Michigan, Wisconsin, Illinois, Colorado, Florida. Tra fine aprile e inizio maggio, il fronte dei manifestanti deciso a protestare contro il lockdown, imposto come misura estrema per contenere il contagio da Coronavirus, si mette in viaggio da uno Stato all’altro e poi rientra da dove era partito, magari deviando per i luoghi confinanti.
Lo smartphone in tasca o in borsa, l’infezione a poche decine di centimetri di distanza, tra le persone che protestano. La stessa distanza tenuta tra un manifestante e l’altro nel corso dei raduni, senza cura del rischio contagio. E per lo più senza dispositivi di sicurezza personale, come testimoniano queste immagini circolate in quei giorni. E come raccontato dal Guardian, secondo il quale alcuni di questi contestatori, con la violazione del lockdown e il mancato rispetto del distanziamento fisico, avrebbero contribuito alla diffusione del virus nelle aree lontane dai centri urbani, aree rurali in cui il contagio si stava dimostrando basso o assente. Intanto, nel resto degli States la curva epidemica era in continua ascesa.
Alla base di questa tesi, un dato. Quello incontrovertibile proveniente dagli smartphone dei contestatori: la geolocalizzazione di ogni apparecchio. A fornire i dati alla testata britannica è il Committee to Protect Medicare. Si tratta di informazioni anonime aggregate, acquisite dalle applicazioni installate sui dispositivi mobili di chi ha violato il lockdown per prendere parte alle manifestazioni andate in scena nei cinque Stati Usa. Dati che ai cervelloni di VoteMap sono serviti a tracciare una mappa dei percorsi seguiti dai dimostranti presenti alle proteste.
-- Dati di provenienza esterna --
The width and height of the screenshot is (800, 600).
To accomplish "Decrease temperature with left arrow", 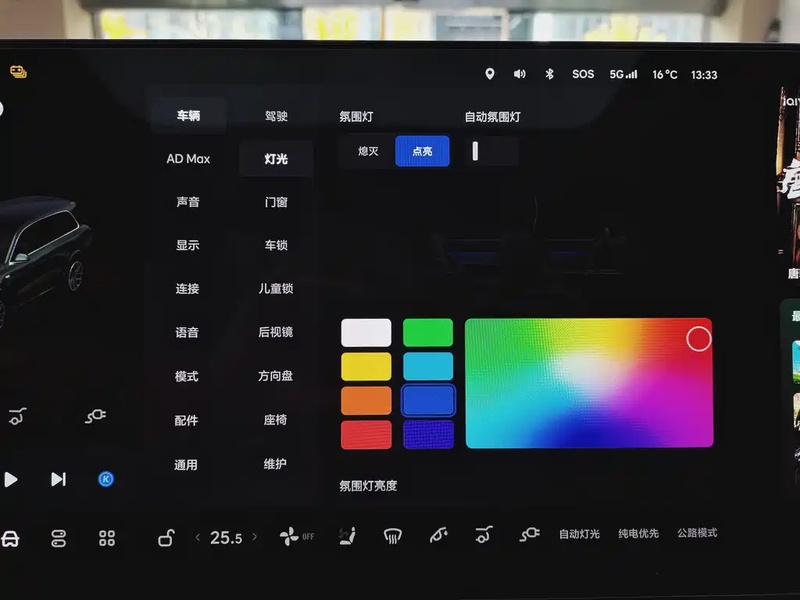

Solo per fare qualche esempio, citato dal Guardian, gli apparecchi dei proprietari presenti alla manifestazione antilockdown a Lansing, nel Michigan, sono stati tracciati per le successive 48 ore in diverse aree del Paese, dalla centrale Detroit a centri decisamente più sperduti, nel Nord dello Stato.
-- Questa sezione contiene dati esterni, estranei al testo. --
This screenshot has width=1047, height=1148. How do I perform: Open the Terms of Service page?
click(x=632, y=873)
Dopo un’altra protesta del 19 aprile a Denver, chiamata “Operation Gridlock”, gli smartphone dei dimostranti sono stati registrati al confine con gli Stati vicini – Nebraska, Oklahoma, New Mexico e Utah – confine che hanno poi probabilmente superato, passando per centri poco o affatto toccati dal virus.
Intorno alla fine di aprile, nella Carolina del Nord, almeno uno dei leader delle proteste anti-lockdown è effettivamente risultato positivo al virus ma, non avendo intenzione di tirarsi indietro nella sua battaglia, ha affermato che avrebbe comunque continuato a partecipare alle manifestazioni in programma. Intanto, gli epidemiologi lanciavano avvertimenti sui rischi che si stavano correndo con gli assembramenti ai raduni. Secondo il Committee to Protect Medicare, i dati raccolti dai dispositivi mobili suggeriscono dunque che le proteste sono state «eventi epidemiologicamente significativi che hanno comportato un alto rischio di infezione».